▶ Text
*** Block opens ***
Last night in Badwani at the City Heart Hotel, Mahesh Patel came to see me. I was having vehicle problems. I hired a jeep in Indore, a great solid thing, but my driver does not like driving it on rough roads. He is a city driver. All roads which go anywhere I need to go are rough. Today we are going to Domkhedi, deep in the remote hills of the tribal belt. The road will be atrocious. And he wants to go home for Eid.
Badwani is in the Nimad plains, a town to be lapped by the reservoir behind the Sardar Sarovar 150 kilometres away. Mahesh Patel, in the Badwani scheme of things, is a local magnate. He is also an important figure in the Narmada struggle. Mahesh would find a jeep for me at midnight if he had to, and he does. He tells me how Narmada politics have been part of his life since he was a schoolboy. In 1979, when the Narmada Water Disputes Tribunal agreed that Gujarat could build so high a dam that Nimad farmers would be submerged, they protested. But the protest leaders went into politics and when they got power they forgot about Sardar Sarovar. This was a terrible betrayal.
Medha Patkar first came to Badwani in 1986. She pointed out that the Nimad farmers had rights under the Tribunal Award. Her idea of a people’s movement across classes and castes up and down the Valley was new to them. They were sceptical. But after a year or so, Mahesh Patel began to think this might succeed. Since then he has given his full support. Through the Andolan, he stands for a better society. ‘In this country, development projects help the few and penalize the many. Because of the Andolan there is a change of heart, here and in the whole country.’ Mahesh Patel re-inspires my optimism.
As we rattle westwards towards Domkhedi, I read the minutes of the 48th meeting of the Resettlement and Rehabilitation Sub-Group of the Narmada Control Authority. The NCA is responsible for seeing that the conditions of the Tribunal Award for the Sardar Sarovar are met. This is a ‘last ditch’ body from the Andolan perspective. Since the Supreme Court insisted that the conditions of the Tribunal Award remain sacrosanct, the best hope for delaying construction is that the NCA will find that conditions are breached. The conditions governing resettlement undoubtedly have.
*** Block closes ***
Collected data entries
*** Block opens ***
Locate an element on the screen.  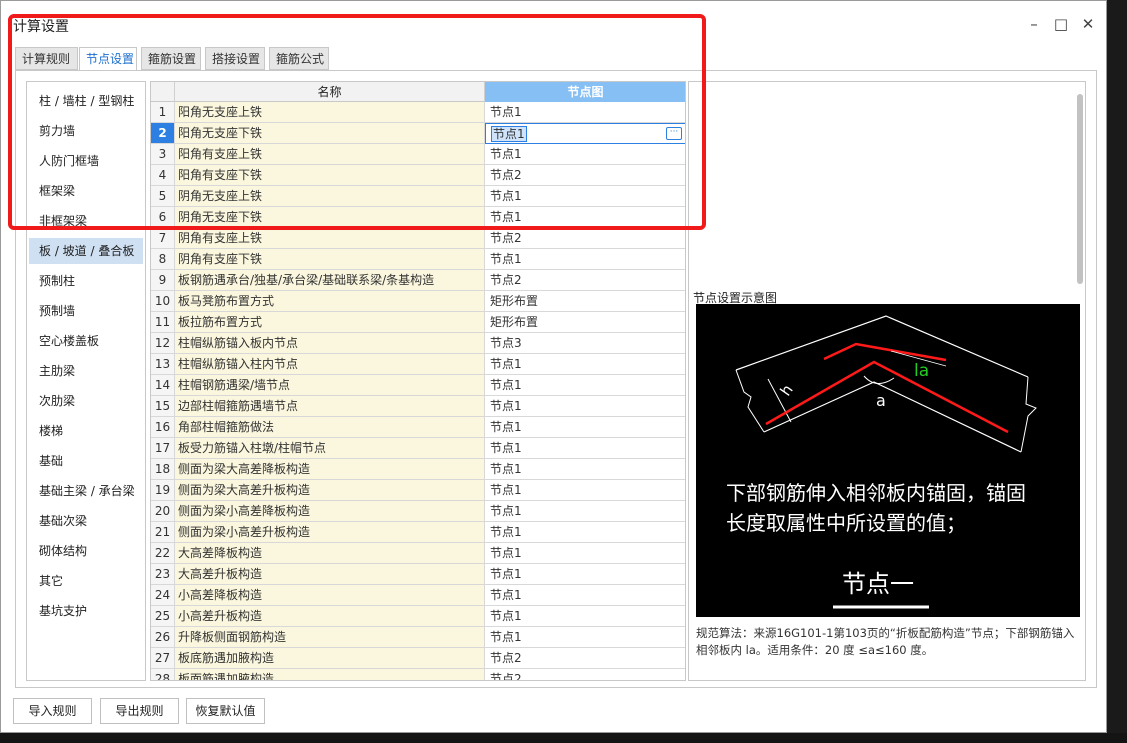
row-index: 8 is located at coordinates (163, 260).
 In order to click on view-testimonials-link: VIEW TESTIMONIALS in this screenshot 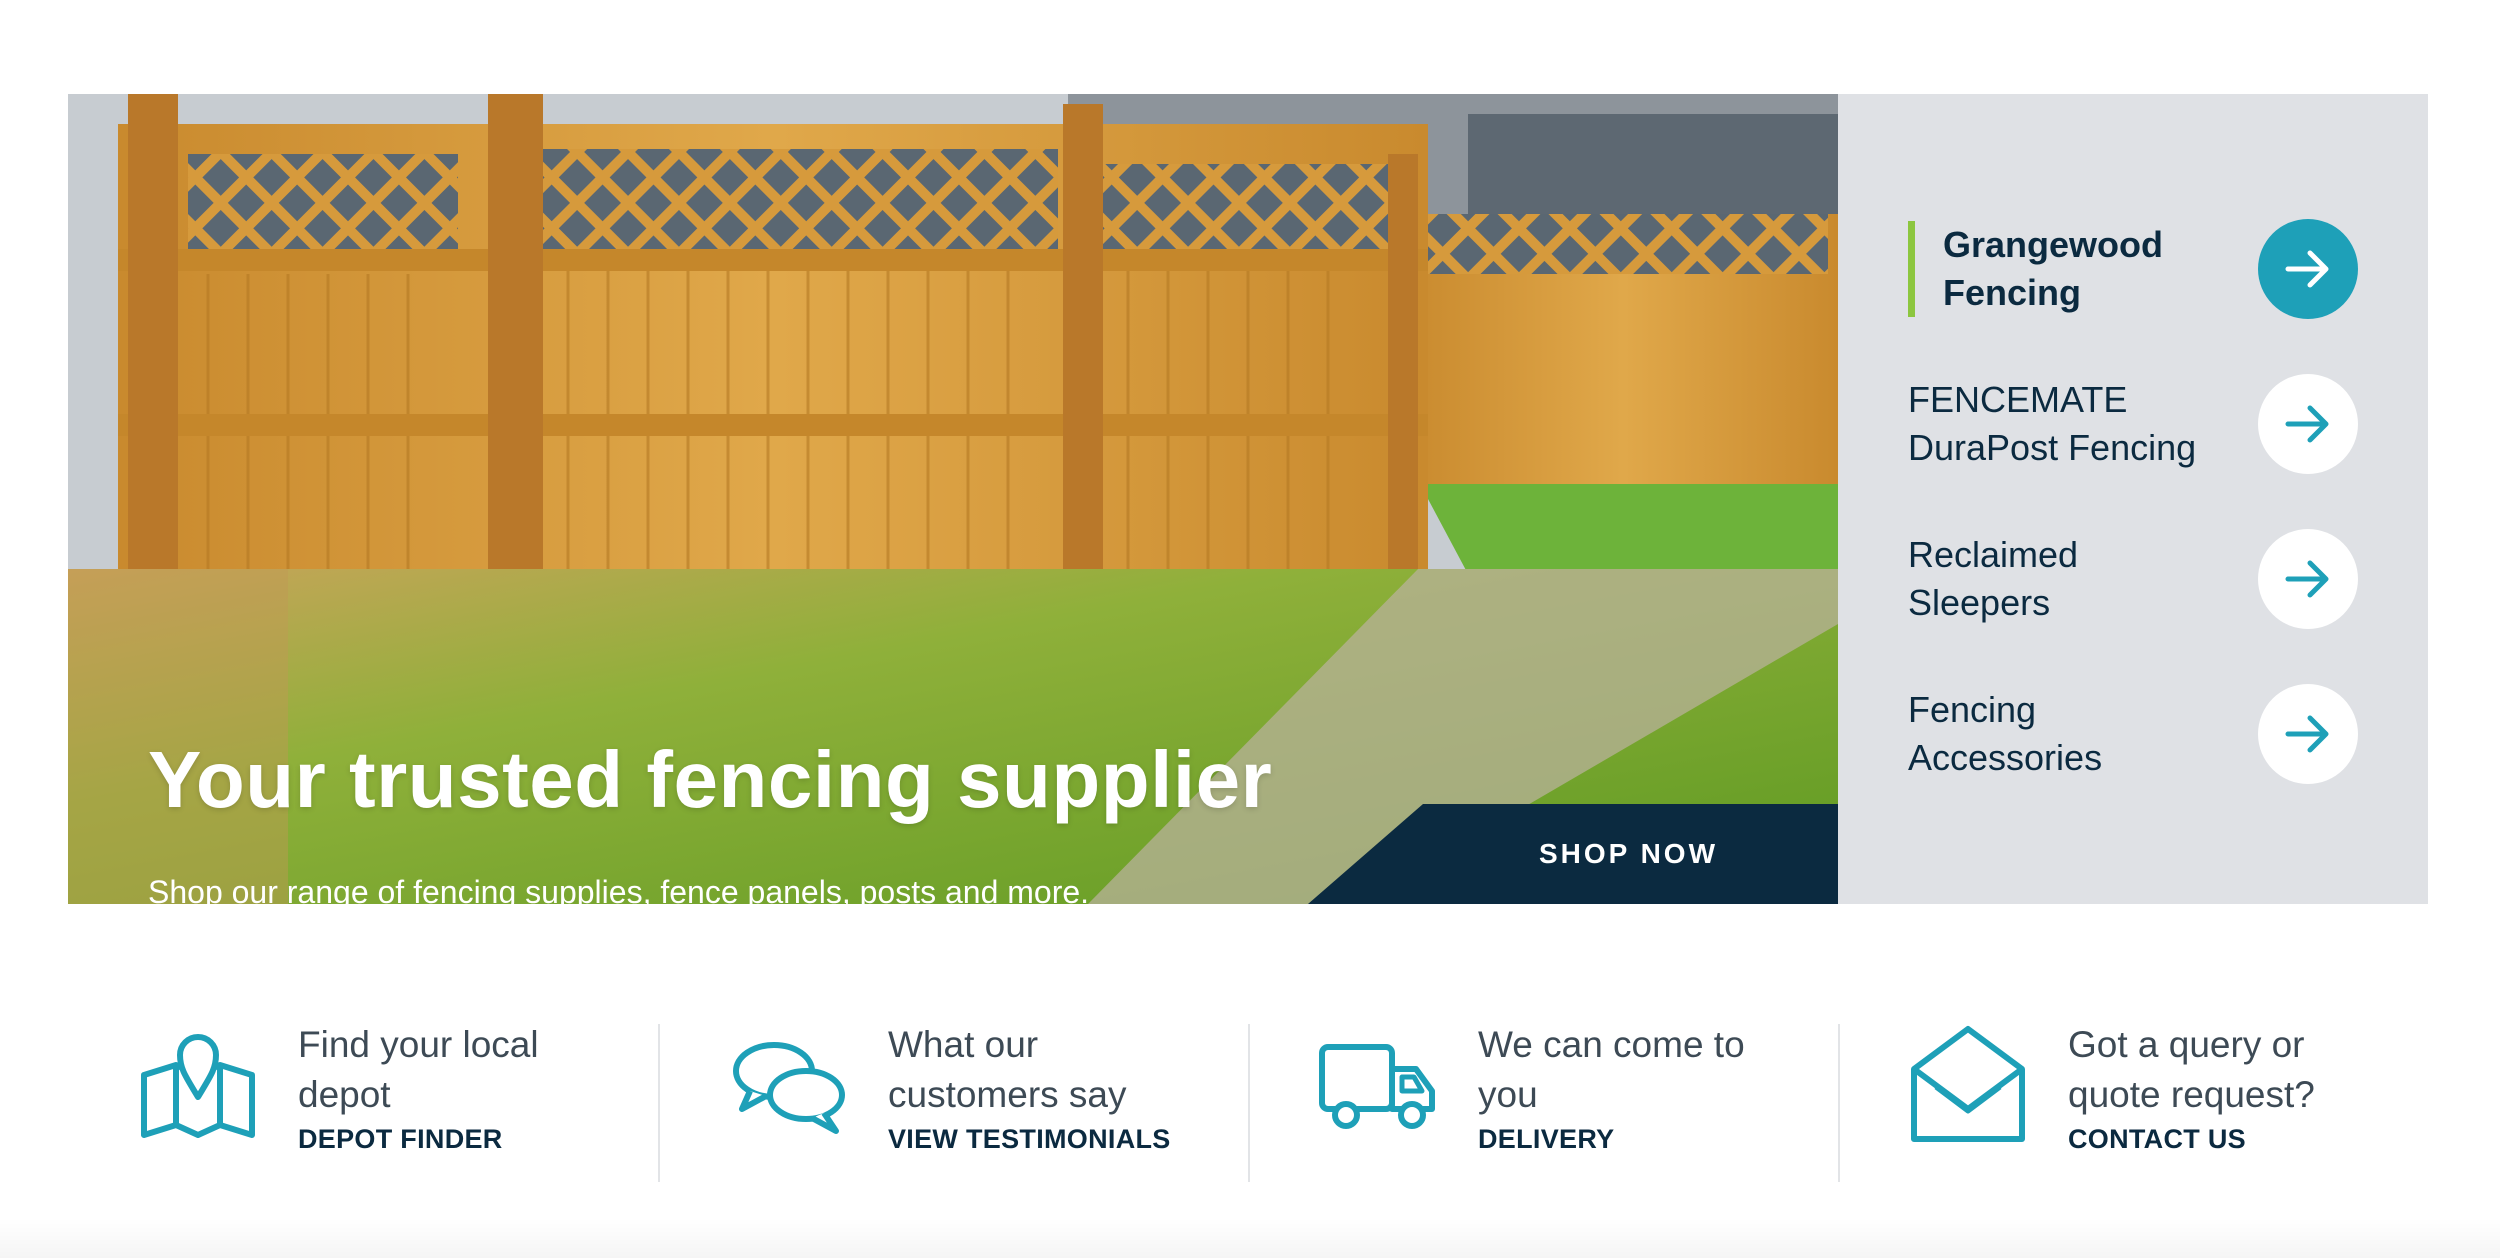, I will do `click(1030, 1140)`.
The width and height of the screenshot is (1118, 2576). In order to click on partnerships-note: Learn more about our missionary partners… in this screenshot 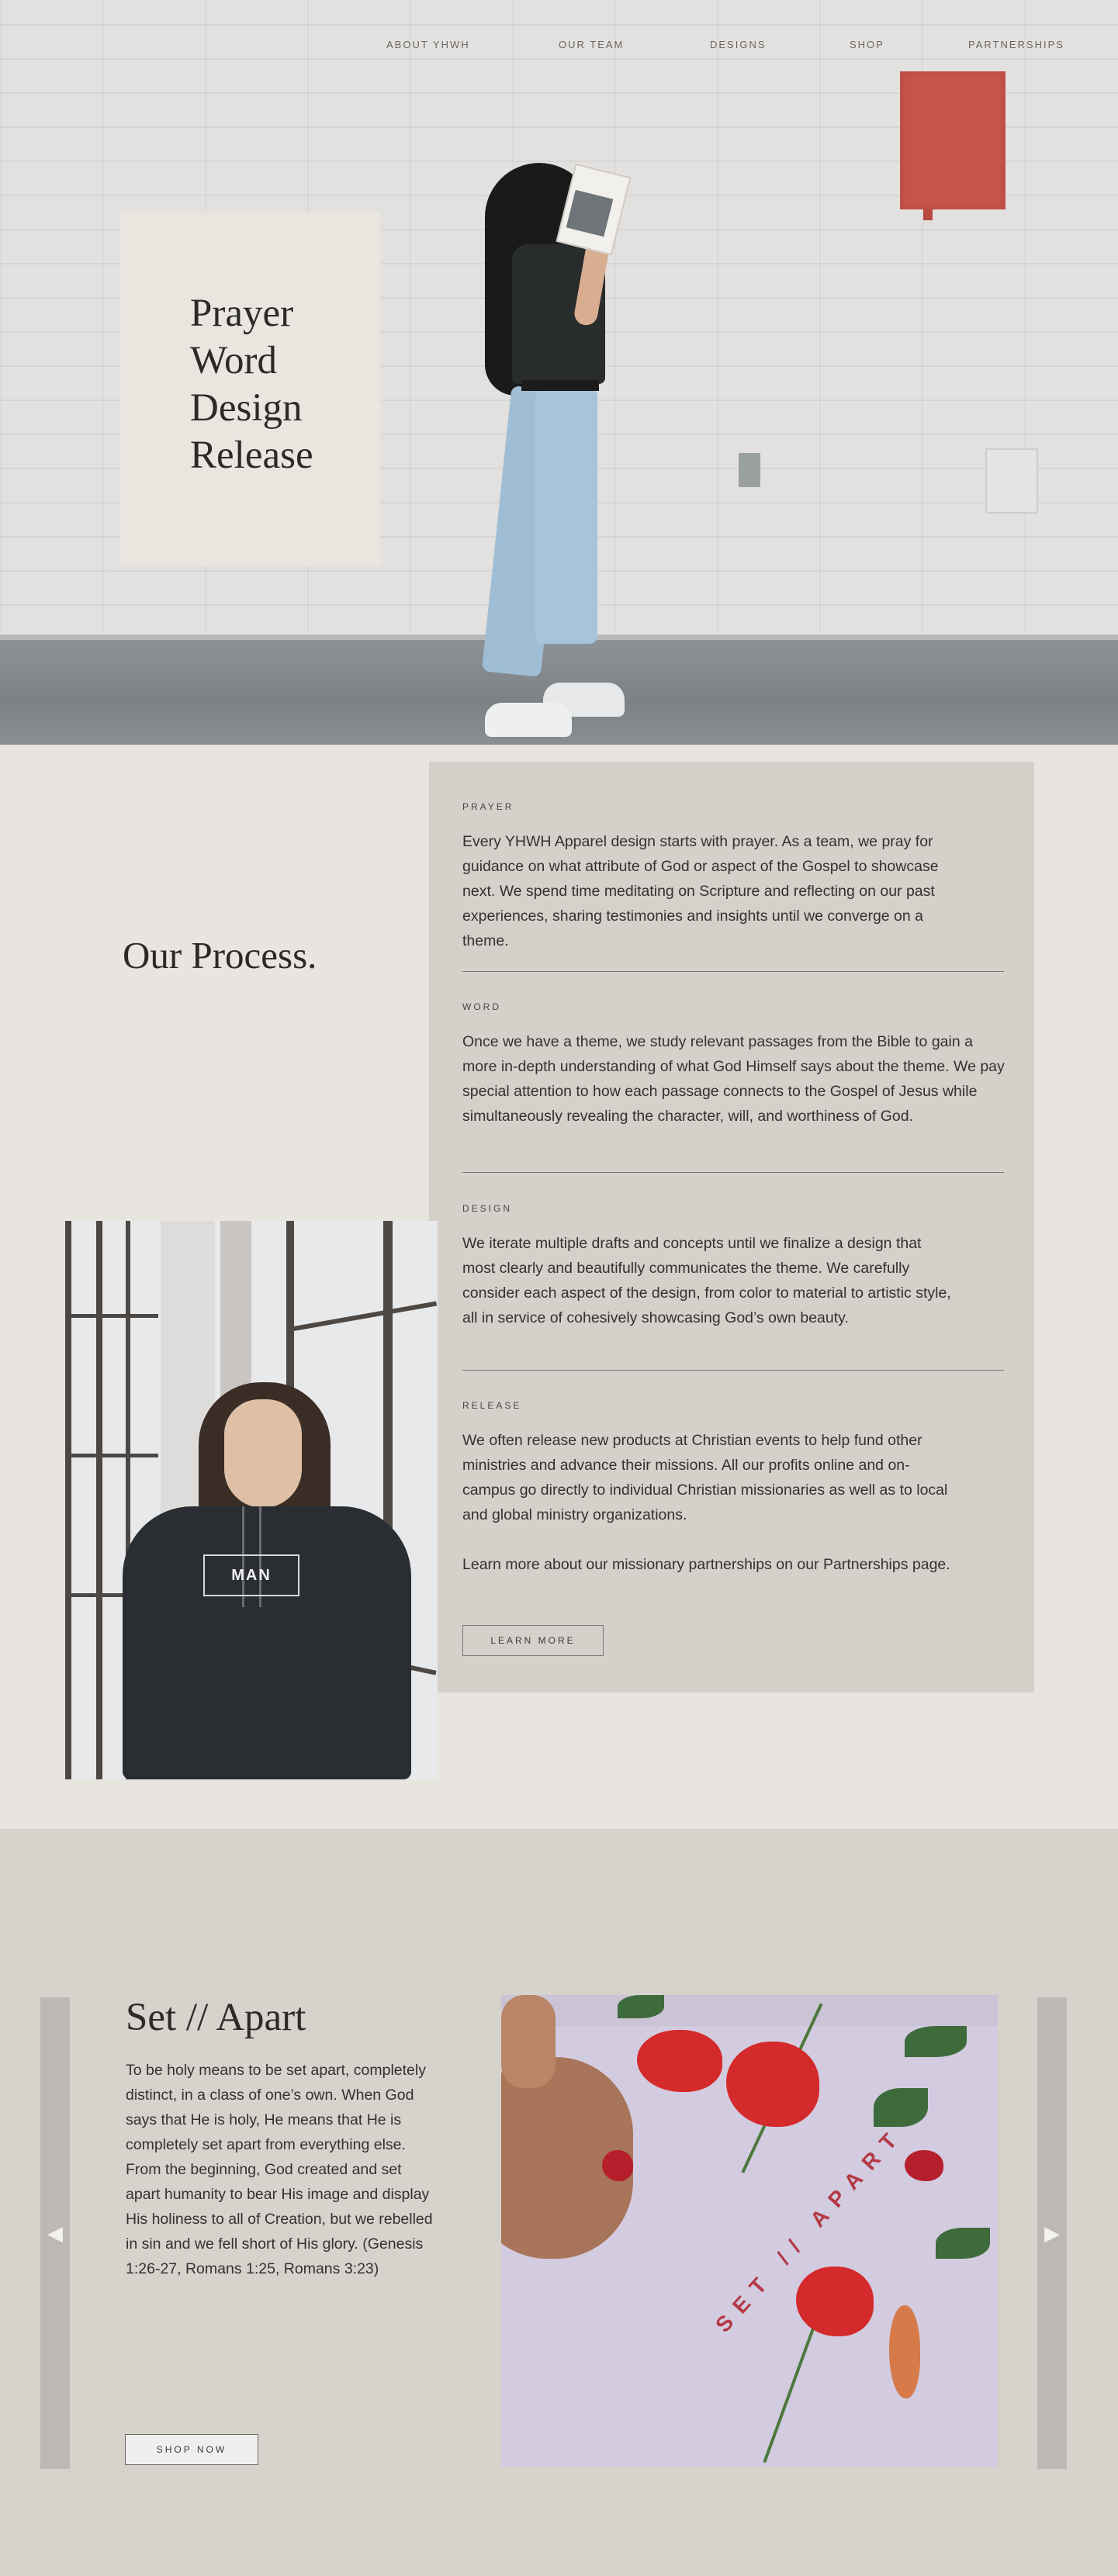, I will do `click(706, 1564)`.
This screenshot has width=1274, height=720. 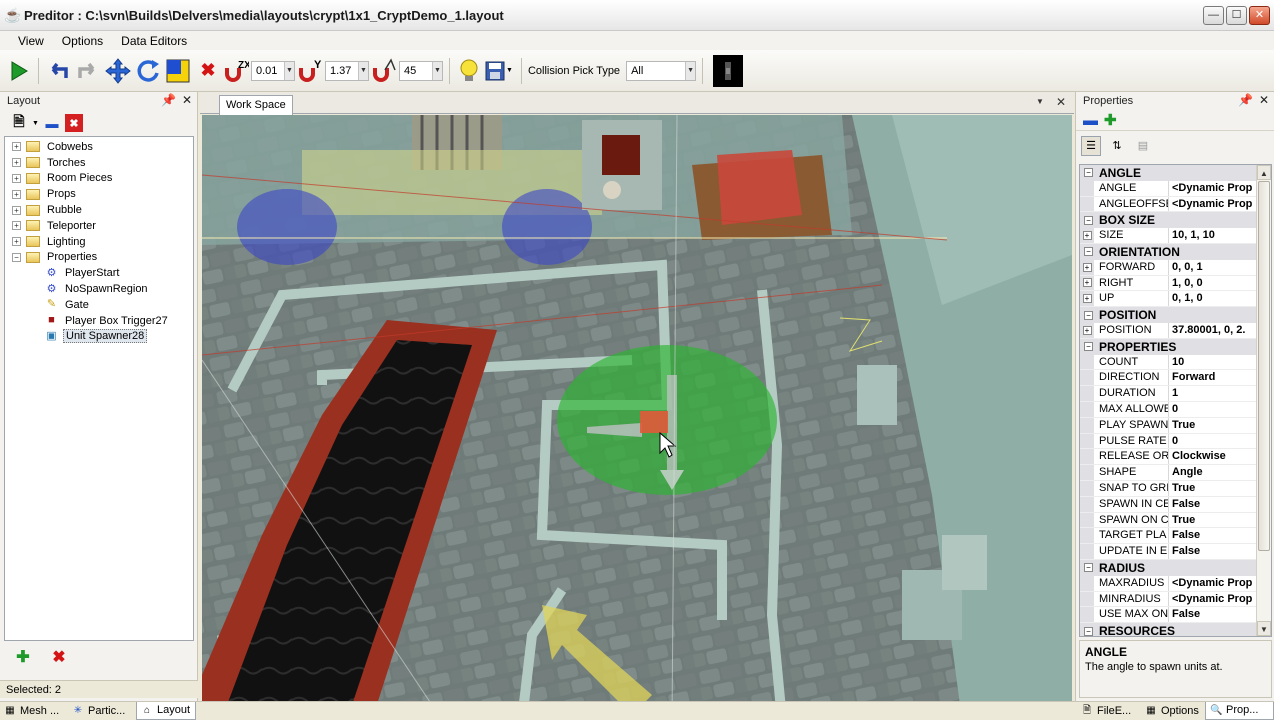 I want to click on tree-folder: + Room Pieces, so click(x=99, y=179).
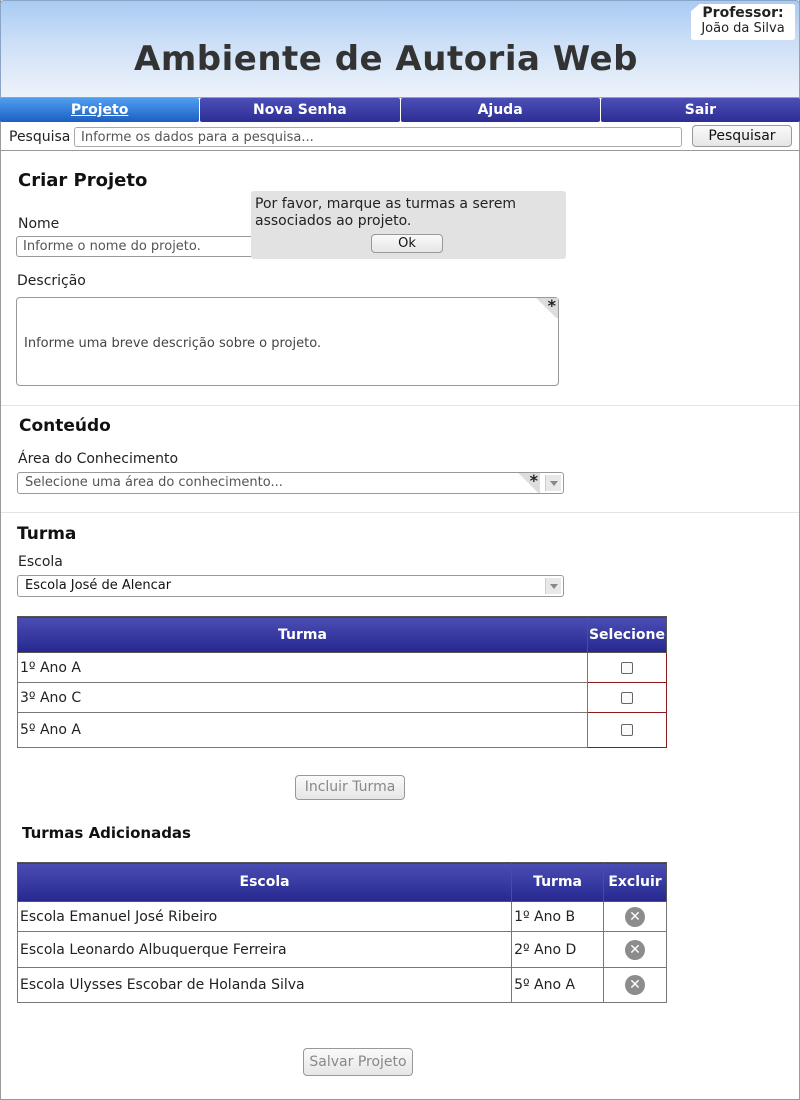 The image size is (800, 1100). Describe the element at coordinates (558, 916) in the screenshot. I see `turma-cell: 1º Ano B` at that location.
*** Block closes ***
▶ Tasks
- a) In the Narmada travel account, in what year did Medha Patkar first come to Badwani?
- b) Carry the Narmada travel account forward, picking up after its final sentence.

▶ Solved tasks
- a) She first came to Badwani in 1986.

- b)
Indian bureaucratise is a special language. It assembles a labyrinth of words, figures and initials in which to bury meaning. If I understand correctly, the 7,040 families affected by the Sardar Sarovar dam at 90 metres have virtually all been re-settled. They have either moved or been allocated agricultural land and house-plots. The Sub-Group was advised that the letters had gone out by Registered Post Acknowledgement Due (RPAD). This appears to mean that if you are living in Domkhedi and such a letter arrives, you have been re-settled.
This technique of tidying people away by registered mail recalls a report Medha Patkar showed me in Mumbai. The Maharashtra Government set up a Tribunal to hear the grievances of oustees. The judge did just that. He listened to their stories of unpaid compensation, unusable land, undrinkable water and so on. Did he do anything about them? No. He ‘heard’ them. Perhaps India’s prowess in tidying away humanity by paper is part of the colonial inheritance. International experts are masters at it too.
Eventually we reach the road’s end and the river’s edge. Here at Hafeshwar is a temple whose history goes back 5,000 years. The Shiva lingam is exceptionally holy because it emerged naturally from the earth. In the coming rains this beautiful age-old shrine and its surrounding grove will be submerged.
Thank goodness we do not have to walk. We take the ferry – given by Arundhati Roy – for the rest of our journey. We set off up river. Or rather up reservoir, for that is what it has become. At this season the river should be a trickle. But they have closed the Sardar Sarovar gates. So the water is as high as it was last year after the rains. It has, incidentally, submerged all the usual planting in the river-bed. But since these people have all been re-settled, no matter.
Hafeshwar and its greenery disappear round a bend. The landscape now is lunar. The forest is deciduous, the trees leafless. Everything is brown; brown mud, brown dust, pale-brown water. The effect is of a landscape viewed through a pall of silt, and the dust invades remorselessly. I am told that I should see these hills in the rains, how green they are, what a paradise. Yes, I should. I am secretly appalled at the inhospitality of it all. If I received a letter by registered post telling me I had been given land and a house-plot elsewhere, I might even be grateful. We reach Domkhedi, but instead of the joy of arrival I feel a sense of desolation. However, it’s just me. The children are playing cricket and a young man is having a hair-cut.
Domkhedi is an iconic place in the Narmada struggle, the site of the annual satyagraha against the rising waters: ‘We will drown but we will not move.’ As the rains set in from mid-July, hundreds of people come here to face the submergence. A camp is set up and farmers from Nimad send sacks of food. In 1999 there was a real threat of drowning. This year, with the waters already at monsoon height, Domkhedi will surely go under long before the rains end. What will happen – to the people, to their livestock, to the satyagrahi?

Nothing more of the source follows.